Hélas ! cela était peut-être vrai ! Mariora avait les caprices et les jolis défauts d’une grande dame de Bucharest, ce qui constituait un bagage assez embarrassant sous le toit d’un simple paysan comme Ioan. La femme du pope qui, par parenthèse, avait fait une mésalliance, s’était attachée à développer chez sa fille une foule de petites perfections superflues, tout en négligeant de cultiver des qualités solides dont la jeune fille eût plus aisément trouvé l’emploi dans la position qu’elle occupait. De cela il résultait qu’elle avait de mignons doigts roses qui ne savaient pas faire un fromage, qu’elle chantait les doïne[1] à ravir, et qu’il fallait plus que du courage pour avaler la mamaliga préparée par elle. Sa place semblait bien moins marquée à l’humble foyer d’Isacesco que dans les salons somptueux d’un boyard quelconque ; aussi avait-elle depuis longtemps confié les soins grossiers du ménage à Baba-Sophia et à la Zamfira.

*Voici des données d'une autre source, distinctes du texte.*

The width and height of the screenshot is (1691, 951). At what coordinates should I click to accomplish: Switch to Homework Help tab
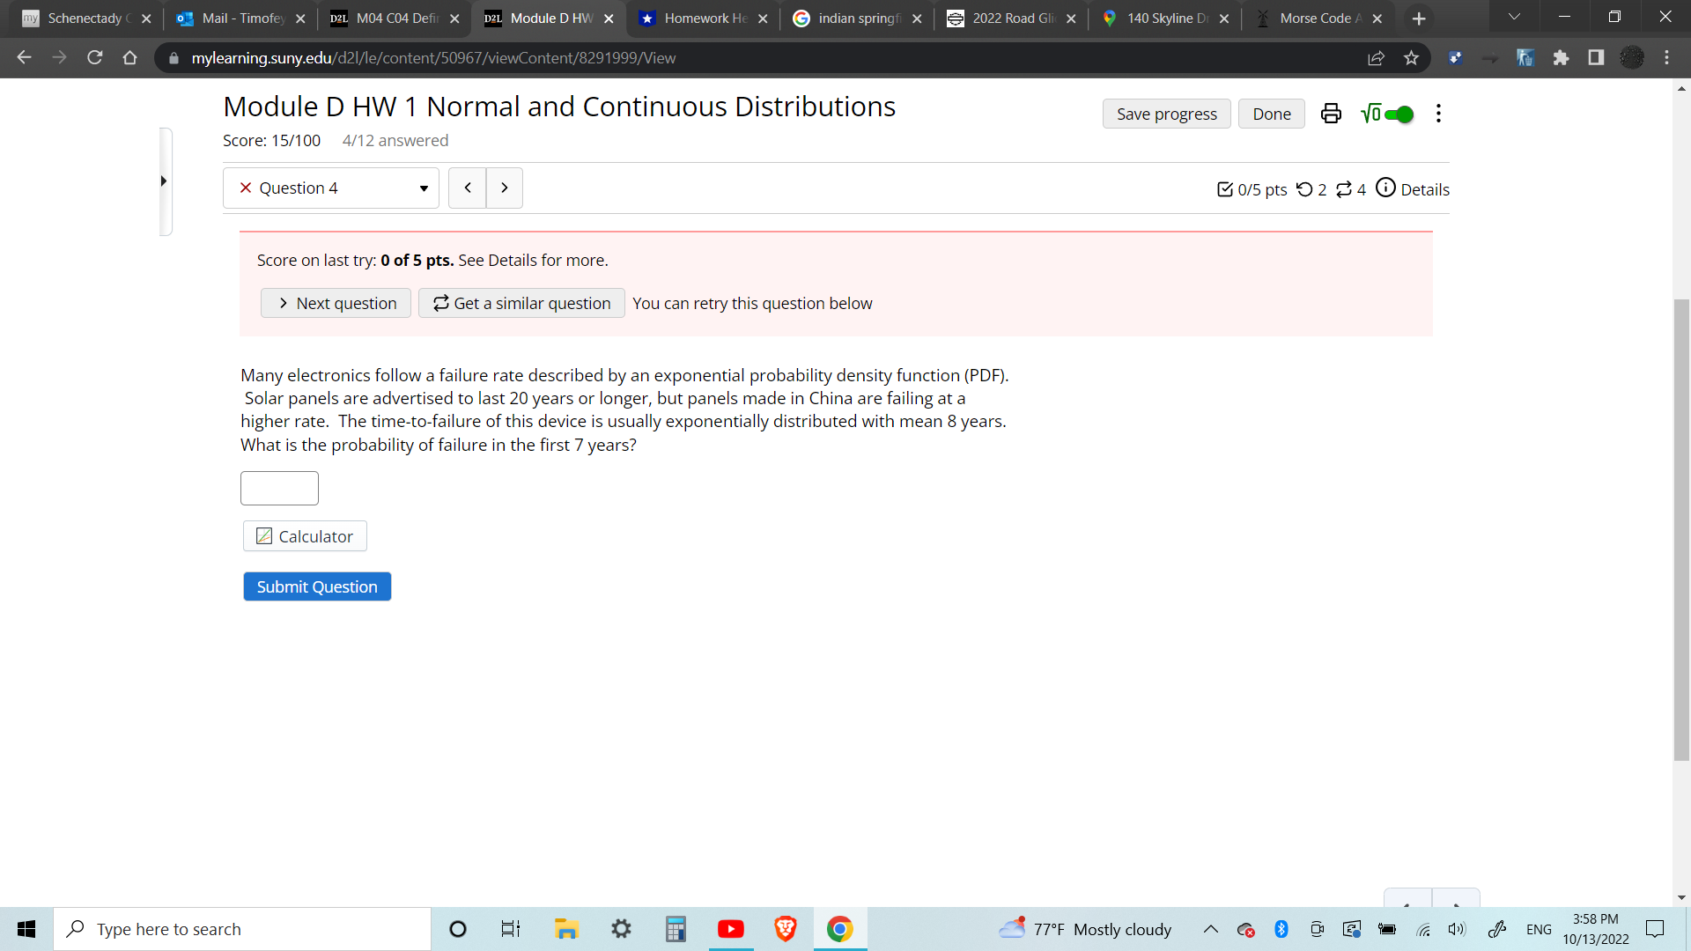click(x=704, y=18)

— Qu’était la Zamfira ? Oh ! presque rien. Elle et son père vivaient ensemble dans une petite cabane qu’ils devaient à la générosité des Slobozianii. Le père labourait, ensemençait, sarclait, moissonnait pour le compte de Mitica ; la fille aidait ou plutôt remplaçait Mariora et trouvait encore le temps de fabriquer des filets et des nattes qu’elle vendait ensuite à Bucharest. Elle était honnête, on l’estimait sans doute, on la recherchait peu : elle avait eu la malechance d’être née d’une mère tzigane.

  1. Chants nationaux de la Roumanie.